このnoteは、筆者の愛してやまないJP Drillの魅力を伝えることを目的として作成されています。
前半ではJP Drillの何たるかを筆者の主観的意見を交えながら考察し、後半では抑えておくべきアーティストと楽曲を紹介していきます。

JP Drillという言葉の定義付け

まずそもそもの話ですが、JP DrillをUKやBrooklynにおけるそれのように時系列順で解説することは可能なのでしょうか?〇〇というDJがパイオニアで…といった分かりやすいターニングポイントがあるのでしょうか?
答えはおそらく”ノー”です。
日本におけるDrillは本場のようにカルチャーとして根付いてきた訳ではなく、現時点では単なるHIPHOPビートの1ジャンルという扱いを受けています。
海の向こうで爆発しているDrillのサウンドを日本のプロデューサー達が各々取り入れ、日本各地で草の根的にじわじわと広まっていったと考えるのが自然でしょう。

また、Chief Keefがシカゴで確立させたジャンルがDrillの始まりであるということを認識しているリスナーが恐らく少ないのも、日本におけるDrillシーンの特徴と言えるかもしれません。
そのため筆者はJP Drillを「UK Drillの特徴的なビートが確立されて以降のDrillサウンド(BrooklynやBronxのそれも含む)を取り入れたJ-HIPHOP」と定義します。最もライト層のリスナーが混乱しにくいシンプルな定義ではないでしょうか。
「みんなそう思ってるだろ❗️」という声はあるかと思いますが、こういうのは文字にして自分の意見を示しておくのが大事なのです。

少し話が脱線しますが、もちろんシカゴDrillのサウンドを取り入れたJ-HIPHOPも存在します。代表的な楽曲でいえばHideyoshiの『Majinahanashi』だと思います。下に貼っておくので、気になった方は是非チェックを。

↑日本の曲にも関わらず、コメント欄は英語で溢れかえっている HIPHOPのサブジャンルの中でもDrillはサウンドだけでの勝負がしやすく、狭い日本市場だけでなく海外でのバズを狙えるのがアツい

「Chief Keefの曲もHideyoshiのこの曲もめちゃくちゃTrapぽくない?なんでDrillなの??」と頭にハテナが浮かんだ読者は、下に貼った筆者の別記事を読んでみてください。Drillという音楽ジャンルの成り立ちを理解すれば、必ず納得いきます。

## データ一覧
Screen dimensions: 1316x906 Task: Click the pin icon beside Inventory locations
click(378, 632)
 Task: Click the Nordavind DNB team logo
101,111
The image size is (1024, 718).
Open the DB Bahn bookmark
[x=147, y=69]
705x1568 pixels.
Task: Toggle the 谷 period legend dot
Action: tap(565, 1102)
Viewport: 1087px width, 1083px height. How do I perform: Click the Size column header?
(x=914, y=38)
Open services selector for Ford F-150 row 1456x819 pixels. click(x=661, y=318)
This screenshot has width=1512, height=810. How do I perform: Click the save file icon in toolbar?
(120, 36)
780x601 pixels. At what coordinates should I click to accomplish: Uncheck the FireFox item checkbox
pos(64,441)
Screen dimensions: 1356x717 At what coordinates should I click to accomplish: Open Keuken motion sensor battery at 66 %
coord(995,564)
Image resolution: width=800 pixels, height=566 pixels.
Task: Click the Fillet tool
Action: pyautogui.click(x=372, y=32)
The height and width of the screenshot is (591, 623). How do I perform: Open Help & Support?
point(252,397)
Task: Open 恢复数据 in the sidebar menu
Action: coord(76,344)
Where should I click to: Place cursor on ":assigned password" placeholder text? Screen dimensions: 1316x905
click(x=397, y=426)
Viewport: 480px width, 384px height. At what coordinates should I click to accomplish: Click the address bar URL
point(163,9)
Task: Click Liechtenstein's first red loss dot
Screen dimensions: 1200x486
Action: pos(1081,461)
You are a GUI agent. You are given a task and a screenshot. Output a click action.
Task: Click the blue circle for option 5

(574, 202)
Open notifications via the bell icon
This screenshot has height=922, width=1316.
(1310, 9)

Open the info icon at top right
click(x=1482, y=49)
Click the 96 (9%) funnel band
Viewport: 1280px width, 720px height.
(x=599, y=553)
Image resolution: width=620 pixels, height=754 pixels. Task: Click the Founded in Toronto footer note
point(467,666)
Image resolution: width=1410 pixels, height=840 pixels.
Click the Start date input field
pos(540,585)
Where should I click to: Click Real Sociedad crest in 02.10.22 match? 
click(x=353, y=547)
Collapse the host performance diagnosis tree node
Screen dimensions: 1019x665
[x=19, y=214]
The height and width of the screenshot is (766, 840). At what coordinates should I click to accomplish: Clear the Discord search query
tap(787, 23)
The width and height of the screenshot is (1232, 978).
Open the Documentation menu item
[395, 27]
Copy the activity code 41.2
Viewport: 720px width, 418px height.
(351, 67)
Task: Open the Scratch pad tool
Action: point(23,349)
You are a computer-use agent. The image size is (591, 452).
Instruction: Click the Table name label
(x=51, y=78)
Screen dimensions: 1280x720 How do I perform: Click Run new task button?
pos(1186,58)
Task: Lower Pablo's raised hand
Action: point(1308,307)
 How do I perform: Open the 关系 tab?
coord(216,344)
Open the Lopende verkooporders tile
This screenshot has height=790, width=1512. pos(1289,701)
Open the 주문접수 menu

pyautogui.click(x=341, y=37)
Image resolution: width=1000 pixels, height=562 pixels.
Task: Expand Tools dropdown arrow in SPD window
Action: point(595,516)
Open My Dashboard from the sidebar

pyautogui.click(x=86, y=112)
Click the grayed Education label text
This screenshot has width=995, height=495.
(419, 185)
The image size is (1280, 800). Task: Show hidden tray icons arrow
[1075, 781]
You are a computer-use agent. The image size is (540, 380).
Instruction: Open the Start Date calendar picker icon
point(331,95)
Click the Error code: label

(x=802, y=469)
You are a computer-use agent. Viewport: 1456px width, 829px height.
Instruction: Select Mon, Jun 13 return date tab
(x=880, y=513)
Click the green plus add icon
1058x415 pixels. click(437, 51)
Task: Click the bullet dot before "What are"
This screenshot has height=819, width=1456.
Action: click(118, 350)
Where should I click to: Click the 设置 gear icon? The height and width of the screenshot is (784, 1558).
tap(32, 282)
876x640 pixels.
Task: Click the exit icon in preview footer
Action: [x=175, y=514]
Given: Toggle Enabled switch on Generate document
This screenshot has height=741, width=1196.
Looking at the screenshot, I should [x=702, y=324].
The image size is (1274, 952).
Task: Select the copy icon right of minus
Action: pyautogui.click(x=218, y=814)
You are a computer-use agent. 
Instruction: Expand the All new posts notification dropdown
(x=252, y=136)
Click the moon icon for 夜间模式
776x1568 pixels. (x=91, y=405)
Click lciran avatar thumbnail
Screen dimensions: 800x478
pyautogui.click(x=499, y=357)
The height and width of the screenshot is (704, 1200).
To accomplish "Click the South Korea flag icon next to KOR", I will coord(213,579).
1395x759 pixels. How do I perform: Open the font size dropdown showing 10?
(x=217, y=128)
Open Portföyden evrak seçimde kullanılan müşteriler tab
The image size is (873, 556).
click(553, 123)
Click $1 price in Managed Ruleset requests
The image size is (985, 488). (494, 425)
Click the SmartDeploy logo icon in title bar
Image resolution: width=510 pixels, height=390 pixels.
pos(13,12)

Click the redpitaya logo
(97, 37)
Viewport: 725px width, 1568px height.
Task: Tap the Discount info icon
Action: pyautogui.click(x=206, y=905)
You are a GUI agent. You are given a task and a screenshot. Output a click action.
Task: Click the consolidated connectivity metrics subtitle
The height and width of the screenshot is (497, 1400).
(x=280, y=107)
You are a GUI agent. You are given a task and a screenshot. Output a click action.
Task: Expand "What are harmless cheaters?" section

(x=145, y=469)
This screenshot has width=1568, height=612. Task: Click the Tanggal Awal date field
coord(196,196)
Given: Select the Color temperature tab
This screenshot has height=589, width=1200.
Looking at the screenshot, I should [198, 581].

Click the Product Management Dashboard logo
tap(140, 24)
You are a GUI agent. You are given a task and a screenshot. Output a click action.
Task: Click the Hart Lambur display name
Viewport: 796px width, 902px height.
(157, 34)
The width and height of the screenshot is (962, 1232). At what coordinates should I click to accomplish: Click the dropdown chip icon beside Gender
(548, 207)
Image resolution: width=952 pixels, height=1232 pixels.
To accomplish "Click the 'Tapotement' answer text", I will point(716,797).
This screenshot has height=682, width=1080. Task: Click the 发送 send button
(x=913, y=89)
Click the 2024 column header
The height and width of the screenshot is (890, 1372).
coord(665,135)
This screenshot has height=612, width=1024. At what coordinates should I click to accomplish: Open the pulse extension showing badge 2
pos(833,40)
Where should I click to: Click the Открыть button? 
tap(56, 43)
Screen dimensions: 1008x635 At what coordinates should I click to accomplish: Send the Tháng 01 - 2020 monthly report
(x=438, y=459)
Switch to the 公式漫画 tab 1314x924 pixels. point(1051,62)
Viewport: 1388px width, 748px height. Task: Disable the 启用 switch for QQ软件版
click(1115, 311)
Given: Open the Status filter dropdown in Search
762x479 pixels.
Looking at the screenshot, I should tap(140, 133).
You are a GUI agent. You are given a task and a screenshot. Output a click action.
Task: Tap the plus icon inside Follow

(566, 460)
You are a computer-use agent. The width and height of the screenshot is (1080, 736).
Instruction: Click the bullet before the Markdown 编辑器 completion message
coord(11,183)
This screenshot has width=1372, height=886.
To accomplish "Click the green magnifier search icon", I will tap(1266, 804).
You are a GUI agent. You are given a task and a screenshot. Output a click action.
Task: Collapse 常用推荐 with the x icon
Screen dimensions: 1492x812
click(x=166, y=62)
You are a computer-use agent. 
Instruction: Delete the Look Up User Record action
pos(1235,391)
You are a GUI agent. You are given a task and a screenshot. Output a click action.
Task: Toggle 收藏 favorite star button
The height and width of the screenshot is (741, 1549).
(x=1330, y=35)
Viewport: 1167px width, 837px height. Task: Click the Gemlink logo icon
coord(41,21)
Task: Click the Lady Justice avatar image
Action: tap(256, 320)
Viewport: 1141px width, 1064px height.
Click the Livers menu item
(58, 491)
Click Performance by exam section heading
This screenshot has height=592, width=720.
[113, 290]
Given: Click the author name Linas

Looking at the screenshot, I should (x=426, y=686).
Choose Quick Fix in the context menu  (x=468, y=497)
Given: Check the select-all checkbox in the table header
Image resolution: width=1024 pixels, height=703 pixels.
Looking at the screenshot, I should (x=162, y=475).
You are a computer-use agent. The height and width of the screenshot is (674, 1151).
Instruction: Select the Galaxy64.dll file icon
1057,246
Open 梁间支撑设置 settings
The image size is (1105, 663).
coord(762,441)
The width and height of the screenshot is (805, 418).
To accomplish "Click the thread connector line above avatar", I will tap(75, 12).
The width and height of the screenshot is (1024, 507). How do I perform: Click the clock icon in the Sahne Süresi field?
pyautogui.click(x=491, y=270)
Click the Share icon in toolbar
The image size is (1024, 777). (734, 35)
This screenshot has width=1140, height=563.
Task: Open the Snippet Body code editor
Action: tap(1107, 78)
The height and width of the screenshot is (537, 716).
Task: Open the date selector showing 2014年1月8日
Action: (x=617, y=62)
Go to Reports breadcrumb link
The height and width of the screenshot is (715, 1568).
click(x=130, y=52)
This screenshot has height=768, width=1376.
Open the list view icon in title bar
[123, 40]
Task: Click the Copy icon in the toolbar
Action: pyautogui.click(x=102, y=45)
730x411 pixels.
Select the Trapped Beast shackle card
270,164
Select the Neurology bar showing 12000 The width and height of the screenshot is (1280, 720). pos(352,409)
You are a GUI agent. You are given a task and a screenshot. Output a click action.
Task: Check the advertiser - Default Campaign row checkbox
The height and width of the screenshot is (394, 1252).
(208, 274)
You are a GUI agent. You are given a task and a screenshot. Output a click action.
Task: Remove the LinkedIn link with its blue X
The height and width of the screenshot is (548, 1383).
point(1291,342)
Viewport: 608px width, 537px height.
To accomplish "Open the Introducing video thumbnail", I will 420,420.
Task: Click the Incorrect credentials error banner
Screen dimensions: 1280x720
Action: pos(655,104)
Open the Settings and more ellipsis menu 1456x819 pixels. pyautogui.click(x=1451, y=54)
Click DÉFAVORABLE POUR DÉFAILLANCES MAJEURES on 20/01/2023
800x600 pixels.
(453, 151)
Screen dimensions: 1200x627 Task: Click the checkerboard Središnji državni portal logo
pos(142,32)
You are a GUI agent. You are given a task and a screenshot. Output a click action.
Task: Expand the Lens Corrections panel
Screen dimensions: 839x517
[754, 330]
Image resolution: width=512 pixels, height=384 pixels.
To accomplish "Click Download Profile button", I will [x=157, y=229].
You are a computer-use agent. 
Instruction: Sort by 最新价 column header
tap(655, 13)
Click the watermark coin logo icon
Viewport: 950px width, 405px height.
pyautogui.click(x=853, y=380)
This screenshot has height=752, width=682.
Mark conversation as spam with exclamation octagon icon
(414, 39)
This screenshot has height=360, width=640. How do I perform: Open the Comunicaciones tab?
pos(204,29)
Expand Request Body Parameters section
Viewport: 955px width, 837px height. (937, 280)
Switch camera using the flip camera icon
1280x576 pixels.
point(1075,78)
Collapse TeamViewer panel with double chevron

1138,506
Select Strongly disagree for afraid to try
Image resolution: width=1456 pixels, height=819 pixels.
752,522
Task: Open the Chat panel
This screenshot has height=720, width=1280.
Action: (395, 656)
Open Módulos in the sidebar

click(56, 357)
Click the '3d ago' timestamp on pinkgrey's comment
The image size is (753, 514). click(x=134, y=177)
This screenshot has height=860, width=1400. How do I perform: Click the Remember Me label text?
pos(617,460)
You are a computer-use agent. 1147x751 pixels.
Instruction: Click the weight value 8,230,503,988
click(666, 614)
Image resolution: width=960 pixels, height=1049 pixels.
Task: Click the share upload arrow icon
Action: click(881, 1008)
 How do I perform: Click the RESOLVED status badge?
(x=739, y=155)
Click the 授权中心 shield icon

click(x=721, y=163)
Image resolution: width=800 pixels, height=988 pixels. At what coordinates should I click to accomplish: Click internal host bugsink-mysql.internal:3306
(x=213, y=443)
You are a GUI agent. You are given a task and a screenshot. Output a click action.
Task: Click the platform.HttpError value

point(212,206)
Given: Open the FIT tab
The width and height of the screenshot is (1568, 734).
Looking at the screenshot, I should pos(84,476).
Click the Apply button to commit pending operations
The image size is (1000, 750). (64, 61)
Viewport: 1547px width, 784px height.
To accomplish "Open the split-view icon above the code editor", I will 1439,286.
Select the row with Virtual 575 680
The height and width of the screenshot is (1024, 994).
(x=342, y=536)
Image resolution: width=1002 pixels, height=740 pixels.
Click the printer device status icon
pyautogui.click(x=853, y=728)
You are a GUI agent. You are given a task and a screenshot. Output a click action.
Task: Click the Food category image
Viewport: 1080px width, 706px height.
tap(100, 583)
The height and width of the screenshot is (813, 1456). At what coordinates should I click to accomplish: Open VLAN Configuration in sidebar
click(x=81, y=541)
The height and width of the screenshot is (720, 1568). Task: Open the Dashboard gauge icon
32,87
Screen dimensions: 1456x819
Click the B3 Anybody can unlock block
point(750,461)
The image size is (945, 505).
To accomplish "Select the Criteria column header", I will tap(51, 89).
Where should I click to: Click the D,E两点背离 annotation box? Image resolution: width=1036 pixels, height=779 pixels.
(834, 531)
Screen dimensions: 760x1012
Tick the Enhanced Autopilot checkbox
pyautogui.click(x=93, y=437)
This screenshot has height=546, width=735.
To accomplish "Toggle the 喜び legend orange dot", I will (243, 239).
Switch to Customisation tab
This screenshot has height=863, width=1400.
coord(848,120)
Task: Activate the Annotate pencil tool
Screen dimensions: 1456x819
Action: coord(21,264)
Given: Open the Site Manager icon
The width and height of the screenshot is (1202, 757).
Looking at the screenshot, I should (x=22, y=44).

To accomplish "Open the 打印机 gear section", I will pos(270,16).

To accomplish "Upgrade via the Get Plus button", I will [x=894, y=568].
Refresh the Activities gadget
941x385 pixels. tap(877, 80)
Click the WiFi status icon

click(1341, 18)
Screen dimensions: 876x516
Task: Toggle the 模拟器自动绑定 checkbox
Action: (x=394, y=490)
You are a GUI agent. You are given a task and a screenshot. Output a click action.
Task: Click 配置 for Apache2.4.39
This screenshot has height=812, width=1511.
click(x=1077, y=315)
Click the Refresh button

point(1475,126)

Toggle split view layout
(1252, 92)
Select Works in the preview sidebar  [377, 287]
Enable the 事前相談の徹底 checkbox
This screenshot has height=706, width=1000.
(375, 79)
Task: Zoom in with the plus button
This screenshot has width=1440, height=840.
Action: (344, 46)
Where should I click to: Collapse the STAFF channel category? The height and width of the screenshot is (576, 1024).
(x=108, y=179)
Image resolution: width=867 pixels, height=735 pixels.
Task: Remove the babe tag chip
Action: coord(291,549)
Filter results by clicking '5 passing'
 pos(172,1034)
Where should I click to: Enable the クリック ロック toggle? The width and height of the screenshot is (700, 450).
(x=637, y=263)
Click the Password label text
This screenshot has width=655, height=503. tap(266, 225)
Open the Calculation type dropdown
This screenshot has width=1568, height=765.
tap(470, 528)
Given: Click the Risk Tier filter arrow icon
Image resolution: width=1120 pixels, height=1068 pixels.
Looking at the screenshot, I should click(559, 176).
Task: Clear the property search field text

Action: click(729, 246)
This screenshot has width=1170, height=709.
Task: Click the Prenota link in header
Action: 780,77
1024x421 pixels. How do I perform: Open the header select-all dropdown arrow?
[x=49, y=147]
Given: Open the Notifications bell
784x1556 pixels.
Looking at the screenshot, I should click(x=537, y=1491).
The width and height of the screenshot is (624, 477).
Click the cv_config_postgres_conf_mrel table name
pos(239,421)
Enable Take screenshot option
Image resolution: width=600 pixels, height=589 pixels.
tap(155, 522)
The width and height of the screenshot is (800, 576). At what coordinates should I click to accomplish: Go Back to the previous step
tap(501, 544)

## 作成内容
抜粋の内容をもとに、次の問いに答えてください。
1. 日本におけるDrillは、現時点でどのような扱いを受けていると述べられていますか。
2. Drillの始まりとされるジャンルは、誰がどこで確立させたとされていますか。
3. シカゴDrillのサウンドを取り入れたJ-HIPHOPの代表的な楽曲として、何が挙げられていますか。

## 課題への回答
1. 単なるHIPHOPビートの1ジャンルという扱い。
2. Chief Keefがシカゴで確立させた。
3. Hideyoshiの『Majinahanashi』。